[THE INPUT]

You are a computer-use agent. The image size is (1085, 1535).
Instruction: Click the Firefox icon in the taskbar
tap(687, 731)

[/THE INPUT]
[THE INPUT]

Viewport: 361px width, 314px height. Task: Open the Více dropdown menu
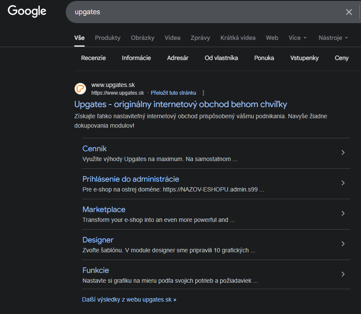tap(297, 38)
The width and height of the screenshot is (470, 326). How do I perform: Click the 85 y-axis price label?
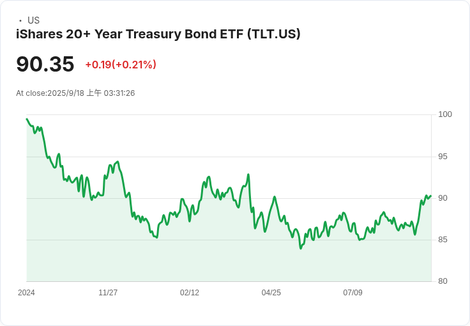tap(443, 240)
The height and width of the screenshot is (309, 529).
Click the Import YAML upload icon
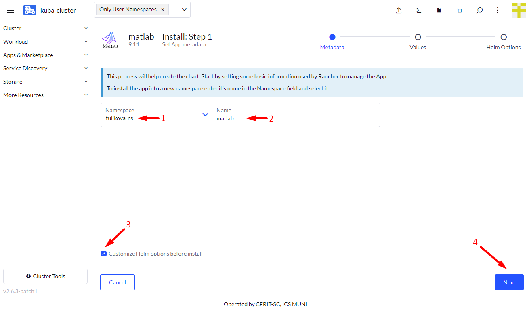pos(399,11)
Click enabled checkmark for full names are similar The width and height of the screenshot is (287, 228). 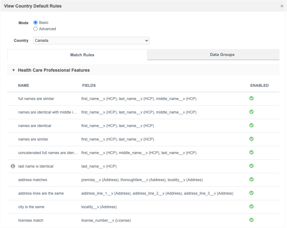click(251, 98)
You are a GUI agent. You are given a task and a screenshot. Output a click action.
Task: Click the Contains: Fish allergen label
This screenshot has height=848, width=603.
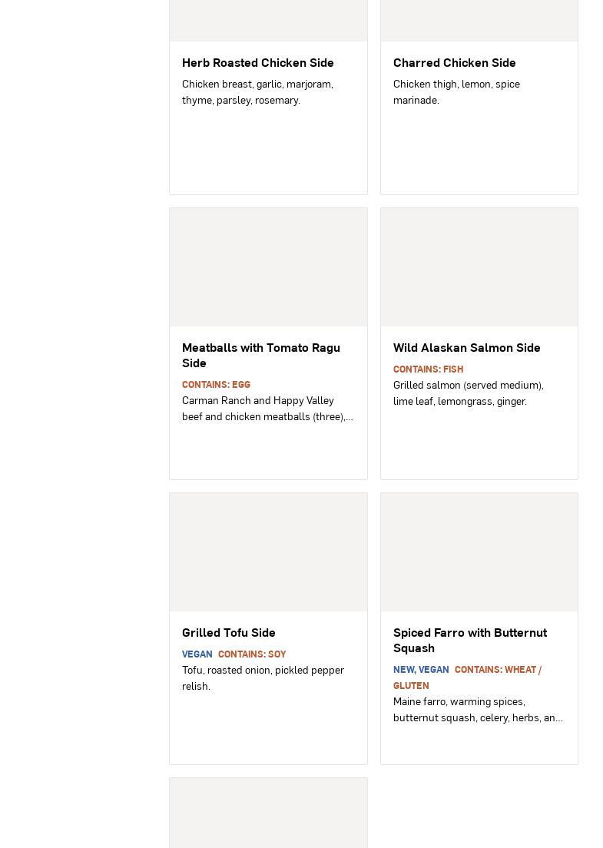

[/THE INPUT]

→ ABOUT THIS EXERCISE:
When a line in the material above holds the word "agent", copy that line.

→ RESULT OF THIS TASK:
You are a computer-use agent. The image size is (1085, 1535).
You are a GUI agent. You are given a task and a screenshot. Output a click action.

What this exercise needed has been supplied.